You might have noticed in the past months a series of issues with my presence on Planet Gentoo. Sometimes posts didn’t appear for a few days, then there have been issues with entries figuratively posted in the future, and a couple of planet spam really made my posts quite obnoxious to many. I didn’t like it either, seems like I had some problems with Typo when moved to Apache from lighttpd, and then there has been issues with Planet and its handling of Atom feeds and similar. Now these problems should be solved, Planet has moved to Venus software, and it now uses the Atom feeds again which are much more easily updated.
But this is not my topic today, today I wish to write about how you can really mess it up with XML technologies. Yesterday I wanted to prepare a feed for the news on the xine’s website so that it could be shown on Ohloh too. Since the idea is to use static content, I wanted to generate the feed, with XSLT, starting from the same data use to generate the news page. Not too difficult actually, I do something similar for my website as well .

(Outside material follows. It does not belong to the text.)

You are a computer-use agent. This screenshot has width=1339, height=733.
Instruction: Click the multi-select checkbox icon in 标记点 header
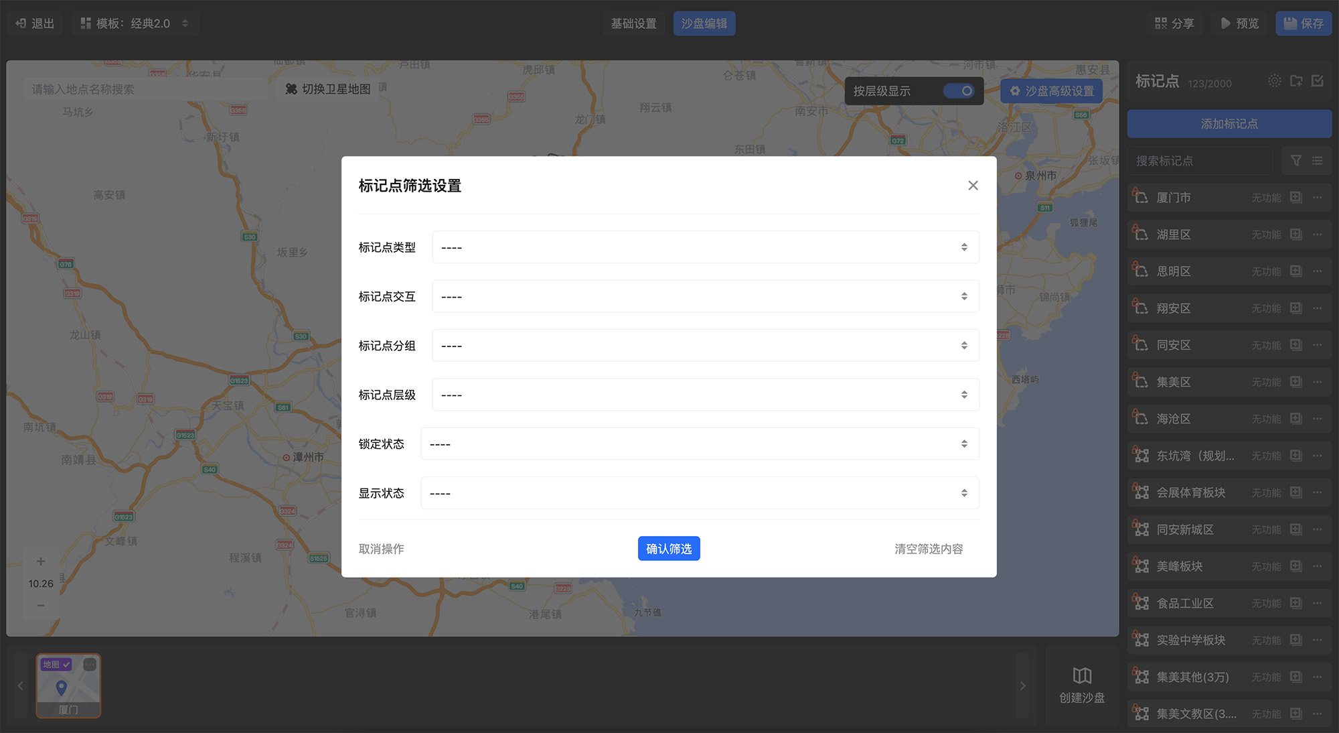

But, since my website only needs to sort-of work, while the xine site needs to actually be usable, I decided to validate the generated content using the W3C validator; the results were quite bad. Indeed, the content in the RSS feed needs to be escaped or just plain text, no raw XHTML is allowed.
So I turned to check Atom, which is supposedly better at things, and is being used for a lot of other stuff as well already. That really looks like XML technology for once, using the things that actually make it work nicely: namespaces. But if I look at my blog’s feed I do see a very complex XML file. I tried giving up on it for a while and gone back to RSS, but while the feed is simple around the entries, the entries themselves are quite a bit to deal with, especially since they require the RFC822 date format which is not really the nicest thing to deal with (for once, it expects days names and month names in English, and it’s far from easily parsed by a machine to translate in a generic date that can be translated in the feed’s user’s locale).
I reverted to Atom, created a new ebuild for the Atom schema for nxml (which by the way fail at allowing auto-completion in XSL files, I need to contact someone about that), and started looking at what is strictly needed. The result is a very clean feed which should work just fine for everybody. The code, as usual, is available on the repository.
As soon as I have time I’ll look into switching my website to also provide an Atom feed rather than an RSS feed. I’m also considering the idea of redirecting the requests for the RSS feed on my blog to Atom, if nobody gives me a good reason to keep RSS. I have already hidden them from the syndication links on the right, which now only present Atom feeds, and they are already the most requested compared to the RSS versions. For the ones who can’t see why I’d like to standardise on a single format: I don’t like redundancy where it’s not needed, and in particular, if there is no practical need to keep both, I can reduce the amount of work done by Typo by just hiding the RSS feeds and redirecting them from within Apache rather than keeping them to hit the application. Considering that typo creates feeds for each one of the tags, categories and posts (the latter I already hide and redirect to the main feed, since they make no sense to me), it’s a huge amount of requests that would be merged.
So if somebody has reasons for which the RSS feeds should be kept around, please speak now. Thanks!